Text section
--- BEGIN ---

2. Pull in the base data for the last 14 days:

     A <- sql_query_last_14_days
     ## this assignment only needs to be ran once, thus will comment it out after the 
     ## first go around

     B <- saved RData file
     ## this will not be used in the first run of the process, but will be used for the 
     ## second run and every subsequent run

3. Loop to check for table loading and query data:

    while True:
        for each table in tables_list:
            if table_is_loaded(table):
                if is_monday():
                    query_and_append_data_for_monday(table)
                else:
                    query_and_append_data(table)
                break
            else:
                wait_for_table_loading()

4. Data Manipulation

5. Export the updated dataset to CSV.

6. Save the dataset to an .RData file.



Solution

    1. Initialize a process with now <- Sys.time() and prevtime <- now - 14*86400 (two weeks ago), query all data that is timestamped between those two times. (Realistically, if you run this as a script, it will be milliseconds between when you define now and when the query hits, so it should effectively be "all newer data". Once you get this data, save (saveRDS(list(dat = querydat, time = now), format(now, format="%Y%m%d.rds")) or similar.

    2. When you start up the next day, pull the previous day's .rds file (e.g., yest <- readRDS("20240402.rds")), use prevtime <- yest$time and now <- Sys.time() and run your query again. When this occurs on a Monday, it will naturally query for all weekend, since the last saved .rds file should be from the previous Friday. (Also, if you happen to skip a day due to holiday or vacation or "oops" or something else, the next query will automatically include where you left off.)

    3. With that data, process the data how you need to. Depending on the size of the data and the complexity of your computations on it, I generally prefer to save the "raw" (immediately post-query) data; I do this because if anything in my processing changes, I don't need to re-download raw data to be able to start over on the computation. If the computation is "expensive" and the size is not prohibitive, consider storing both the raw data and the post-calc data into the .rds file (or a separate .rds file) to reduce the required effort "tomorrow".

    File format is mostly preference. I prefer .rds over .rda since I don't like load(.) creating multiple objects in my environment, and I really like keeping the raw data and its relevant timestamp in the same place. If you need to export as CSV (e.g., for some external non-R process) then that's fine, otherwise I tend to know use CSV when I'm in a hurry, the data is not large, and I expect to need to look at the raw data manually and/or with Excel. If I am "deploying" data data for some web service/endpoint/shiny-app, then I often use .parquet files for the tabular lazy-access, compression, efficiency, and near-.rds speed, much faster than CSV and much more "large-data"-friendly.

--- END ---

Task prompt
Rewrite the passage of the daily data-refresh text that begins with "2. When you" and ends with "you left off.)", substituting "sick leave" for "vacation".

Data section
--- BEGIN ---

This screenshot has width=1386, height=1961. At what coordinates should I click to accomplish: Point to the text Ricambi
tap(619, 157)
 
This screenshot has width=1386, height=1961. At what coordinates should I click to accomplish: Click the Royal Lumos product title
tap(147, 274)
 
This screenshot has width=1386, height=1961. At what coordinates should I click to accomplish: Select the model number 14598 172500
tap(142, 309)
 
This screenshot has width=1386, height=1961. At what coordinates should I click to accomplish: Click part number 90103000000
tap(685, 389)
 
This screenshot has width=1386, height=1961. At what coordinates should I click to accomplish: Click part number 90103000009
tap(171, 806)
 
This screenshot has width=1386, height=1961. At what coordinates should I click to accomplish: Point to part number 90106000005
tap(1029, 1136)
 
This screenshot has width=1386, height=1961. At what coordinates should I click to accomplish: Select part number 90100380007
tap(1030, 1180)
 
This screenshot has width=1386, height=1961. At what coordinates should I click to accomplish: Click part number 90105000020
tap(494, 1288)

--- END ---

Solution for this exercise
2. When you start up the next day, pull the previous day's .rds file (e.g., yest <- readRDS("20240402.rds")), use prevtime <- yest$time and now <- Sys.time() and run your query again. When this occurs on a Monday, it will naturally query for all weekend, since the last saved .rds file should be from the previous Friday. (Also, if you happen to skip a day due to holiday or sick leave or "oops" or something else, the next query will automatically include where you left off.)